**Prompt**
Copy out every line of the items below, requests included, and shift each coordinate in the answers up by 21. Leave the pictures out.
____
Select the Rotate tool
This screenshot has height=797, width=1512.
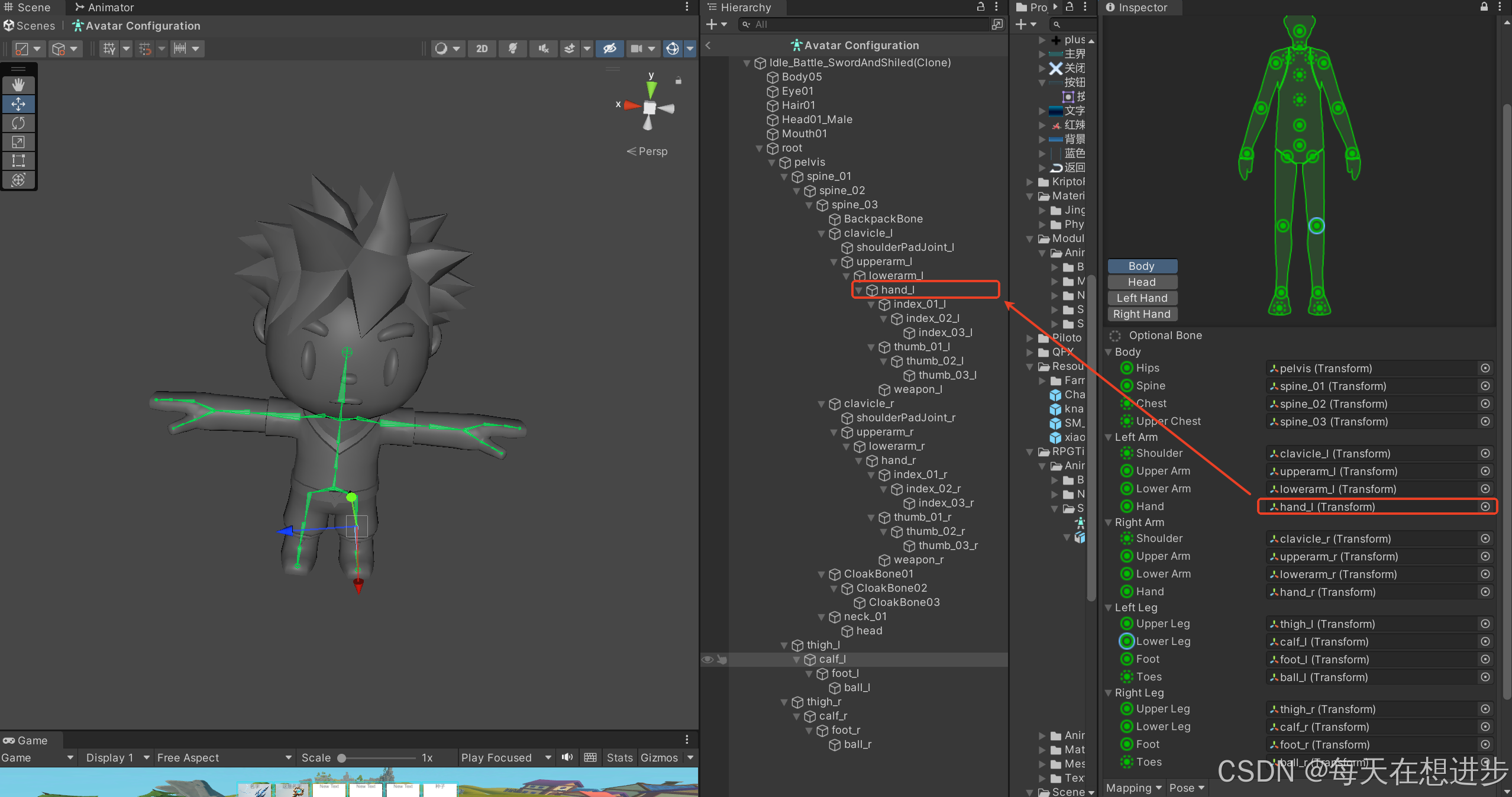click(18, 123)
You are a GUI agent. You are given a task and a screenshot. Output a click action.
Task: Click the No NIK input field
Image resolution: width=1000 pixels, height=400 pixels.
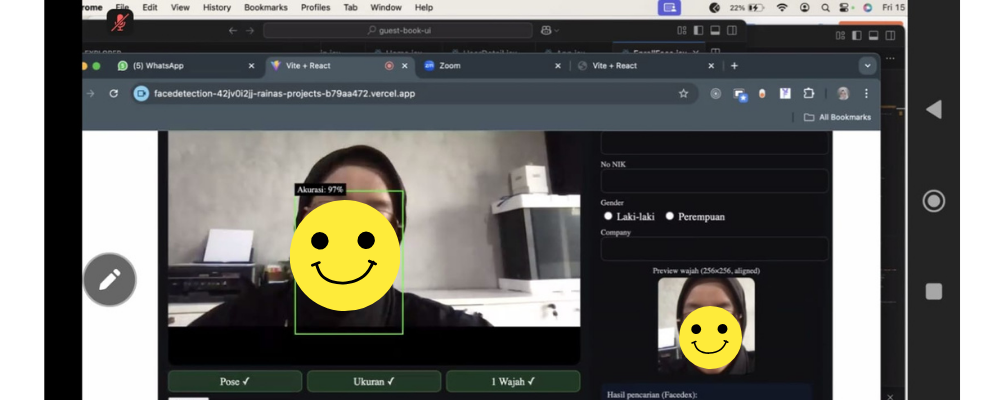pos(714,181)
____
**Reply to the exercise**
Select the Rotate tool
This screenshot has height=797, width=1512.
click(39, 144)
You are a GUI agent. You are given a task and a screenshot. Output a click action.
Task: Click the No NIK input field
Image resolution: width=1000 pixels, height=400 pixels.
pos(735,202)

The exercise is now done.